"Je zult je man begeren en hij zal over je heersen". (Gen. 3:16).
Na de zondeval werd over de mens een vloek uitgesproken. Tegen de vrouw zei God o.a. “Je zult je man begeren en hij zal over je heersen” (Gen 3:16). Nu gaat het ons om dat eerste gedeelte van dit Bijbelvers: “Je zult je man begeren”. Wat wordt daarmee bedoeld? In eerste instantie ben je geneigd om te denken dat het hier gaat om seksuele begeerte. Je zou het dan zo kunnen verklaren: Je seksuele begeerte gaat weliswaar uit naar je man, maar bedenk wel dat hij op seksueel gebied over je zal heersen. Een soort van rolverdeling dus. De vrouw in een ondergeschikte seksuele rol. Een ondergeschikte rol waaruit de vrouw zich niet kan ontworstelen. Maar klopt deze verklaring ook? Laten we eerst eens even gaan kijken wat er nu precies staat in Genesis 3:16.
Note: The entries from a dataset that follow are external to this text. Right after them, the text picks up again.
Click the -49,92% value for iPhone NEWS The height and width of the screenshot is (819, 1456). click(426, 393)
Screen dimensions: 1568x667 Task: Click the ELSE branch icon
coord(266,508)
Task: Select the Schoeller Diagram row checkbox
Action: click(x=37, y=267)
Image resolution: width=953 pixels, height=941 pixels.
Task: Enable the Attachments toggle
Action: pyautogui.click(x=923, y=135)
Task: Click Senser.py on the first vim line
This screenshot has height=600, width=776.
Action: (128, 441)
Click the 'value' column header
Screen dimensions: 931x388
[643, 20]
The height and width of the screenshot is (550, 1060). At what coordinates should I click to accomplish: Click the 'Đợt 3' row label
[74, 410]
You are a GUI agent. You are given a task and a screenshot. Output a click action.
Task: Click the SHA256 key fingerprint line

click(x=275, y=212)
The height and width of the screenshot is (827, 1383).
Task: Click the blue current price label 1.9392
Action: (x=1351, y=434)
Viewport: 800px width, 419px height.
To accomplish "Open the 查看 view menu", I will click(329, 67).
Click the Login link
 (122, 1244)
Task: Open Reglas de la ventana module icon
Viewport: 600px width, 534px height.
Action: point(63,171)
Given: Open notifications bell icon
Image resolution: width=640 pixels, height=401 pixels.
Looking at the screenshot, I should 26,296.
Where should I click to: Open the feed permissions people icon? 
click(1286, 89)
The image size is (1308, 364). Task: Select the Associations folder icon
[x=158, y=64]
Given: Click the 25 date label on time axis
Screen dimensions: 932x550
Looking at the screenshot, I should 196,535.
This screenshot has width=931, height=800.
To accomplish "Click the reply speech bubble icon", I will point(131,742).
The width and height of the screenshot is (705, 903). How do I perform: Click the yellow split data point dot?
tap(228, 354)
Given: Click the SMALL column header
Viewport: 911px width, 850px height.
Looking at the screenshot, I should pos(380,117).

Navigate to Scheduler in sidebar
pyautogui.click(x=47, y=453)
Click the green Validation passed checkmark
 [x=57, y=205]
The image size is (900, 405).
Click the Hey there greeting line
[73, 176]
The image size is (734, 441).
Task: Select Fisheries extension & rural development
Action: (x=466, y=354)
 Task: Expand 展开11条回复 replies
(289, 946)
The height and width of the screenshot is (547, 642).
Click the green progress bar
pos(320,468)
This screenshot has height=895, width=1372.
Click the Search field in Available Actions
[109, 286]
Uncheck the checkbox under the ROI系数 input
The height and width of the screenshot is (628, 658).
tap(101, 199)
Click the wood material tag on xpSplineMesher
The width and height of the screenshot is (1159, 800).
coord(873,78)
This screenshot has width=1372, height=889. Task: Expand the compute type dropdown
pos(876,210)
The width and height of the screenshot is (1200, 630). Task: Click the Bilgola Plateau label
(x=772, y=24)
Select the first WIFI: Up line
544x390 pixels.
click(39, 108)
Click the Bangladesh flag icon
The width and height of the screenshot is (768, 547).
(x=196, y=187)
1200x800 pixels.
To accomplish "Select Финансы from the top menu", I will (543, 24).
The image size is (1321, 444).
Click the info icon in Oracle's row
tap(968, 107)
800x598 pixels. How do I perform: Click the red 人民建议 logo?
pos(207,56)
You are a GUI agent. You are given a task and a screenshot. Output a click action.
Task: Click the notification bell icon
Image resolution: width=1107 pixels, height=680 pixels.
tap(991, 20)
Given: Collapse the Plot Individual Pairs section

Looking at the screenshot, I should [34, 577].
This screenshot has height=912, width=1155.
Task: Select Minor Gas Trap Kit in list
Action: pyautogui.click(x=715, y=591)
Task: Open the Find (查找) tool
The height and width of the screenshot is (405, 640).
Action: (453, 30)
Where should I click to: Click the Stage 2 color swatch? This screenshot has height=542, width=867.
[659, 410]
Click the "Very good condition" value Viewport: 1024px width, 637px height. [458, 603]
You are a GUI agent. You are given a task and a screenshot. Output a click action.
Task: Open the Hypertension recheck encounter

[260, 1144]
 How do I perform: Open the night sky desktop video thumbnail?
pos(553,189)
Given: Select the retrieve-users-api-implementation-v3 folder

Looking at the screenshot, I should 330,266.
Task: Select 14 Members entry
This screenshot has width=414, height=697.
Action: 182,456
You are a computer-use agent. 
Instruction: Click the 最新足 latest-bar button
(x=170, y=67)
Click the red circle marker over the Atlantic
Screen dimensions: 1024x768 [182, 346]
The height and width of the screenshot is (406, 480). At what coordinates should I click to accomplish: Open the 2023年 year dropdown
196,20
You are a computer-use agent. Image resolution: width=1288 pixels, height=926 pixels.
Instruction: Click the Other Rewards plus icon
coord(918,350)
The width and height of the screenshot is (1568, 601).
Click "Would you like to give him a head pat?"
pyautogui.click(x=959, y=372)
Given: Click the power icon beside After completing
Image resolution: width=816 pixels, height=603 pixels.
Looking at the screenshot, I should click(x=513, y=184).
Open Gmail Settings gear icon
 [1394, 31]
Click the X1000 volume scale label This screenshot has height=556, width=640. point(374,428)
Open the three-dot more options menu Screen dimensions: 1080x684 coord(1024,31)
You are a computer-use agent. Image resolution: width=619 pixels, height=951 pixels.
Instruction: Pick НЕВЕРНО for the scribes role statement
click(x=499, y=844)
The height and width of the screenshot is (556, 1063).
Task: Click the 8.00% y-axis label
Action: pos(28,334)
Voor “je begeerte” staat er in het Hebreeuws “תְּשׁ֣וּקָתֵ֔ךְ”- uitspraak “tə-šū-qā-ṯêḵ”. Nu staat datzelfde Hebreeuwse woord ook in Genesis 4:7. Daar wordt tegen Kain gezegd: “handel je slecht, dan ligt de zonde op de loer, begerig om jou in haar greep te krijgen”. Het moge duidelijk zijn dat hier geen seksuele connotatie aanwezig is maar dat we moeten denken aan een sterk verlangen van de zonde om over Kain te heersen.
Diezelfde betekenis past ook goed in Genesis 3:16 :“Je zult je man begeren”. De vrouw wil hier ook overheersen. Net als de man. Maar de vrouw wil op een andere manier overheersen als de man. De vrouw probeert te manipuleren, te sturen en te controleren. De man vervalt – mede daardoor-in hardheid, dominantie en onverschilligheid. Er is dus niet één schuldige maar beiden – man en vrouw -vervormen de liefde. De vrouw zal proberen de relatie te controleren of sturen en de man zal daarop reageren met overheersen. (Tim Keller).
Tenslotte moeten we in gedachte houden dat het hier niet om een gebod gaat maar om een beschrijving van wat het catastrofale gevolg is van onze zondeval . Alleen in en door Christus kan deze verhouding tussen man en vrouw in beginsel weer worden hersteld.